もう1つが、多くの言語学者が普遍的な文法の1つと考えていた「再帰」という形式を持たないということである。例えば、「魚を釣った男が家にいる」というような文を例に見てみよう。
「魚を釣った人物」という関係節が「これこれの男」という名詞句のなかにあり、それがさらに「男が家にいる」という文のなかに登場している。このような文や句が、別の文や句のなかに現れる入れ子構造は「再帰」と呼ばれ、言語に無限の創造性を与える基本的な道具であると考えられてきた。これがピダハン語には見られないのだ。よってピダハンの文章は、単純な構造の文章のみで構成される。

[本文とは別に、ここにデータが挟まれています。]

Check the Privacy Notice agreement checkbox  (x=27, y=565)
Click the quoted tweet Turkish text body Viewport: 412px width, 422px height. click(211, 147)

このことが真に重要なのは、大部分の人の思考のプロセスで当たり前のように行われている「再帰」が、ノーム・チョムスキーが提唱した「普遍文法」、あるいはスティーブン・ピンカーの提唱した「言語本能」であるという定説に真っ向から反する事実であったということだ。文法というものが、遺伝子の一部という先天的なもの依拠しているのではなく、知性の働きの一部という後天的なものに依拠している可能性すら示唆しているのだ。
一体なぜ、ピダハンの言語はかくも特徴的なものとなったのか?著者の更なるフィールドワークにより、このピダハンの言語を規定している決定的な要因が「直接体験」というものにあるということが、導き出されてきた。ピダハンの言語と文化は、直接的でないことを話してはならないという文化の制約を受けているのだ。
この原則に依れば、ピダハンが実際に見ていない出来事に関する定型の言葉や行為を退け、何らかの価値を一定の記号に置き換えるのを嫌うということの説明がつく。数や色がないことも、その一例である。これらは直接体験とは別次元の、普遍化のための技能であるからだ。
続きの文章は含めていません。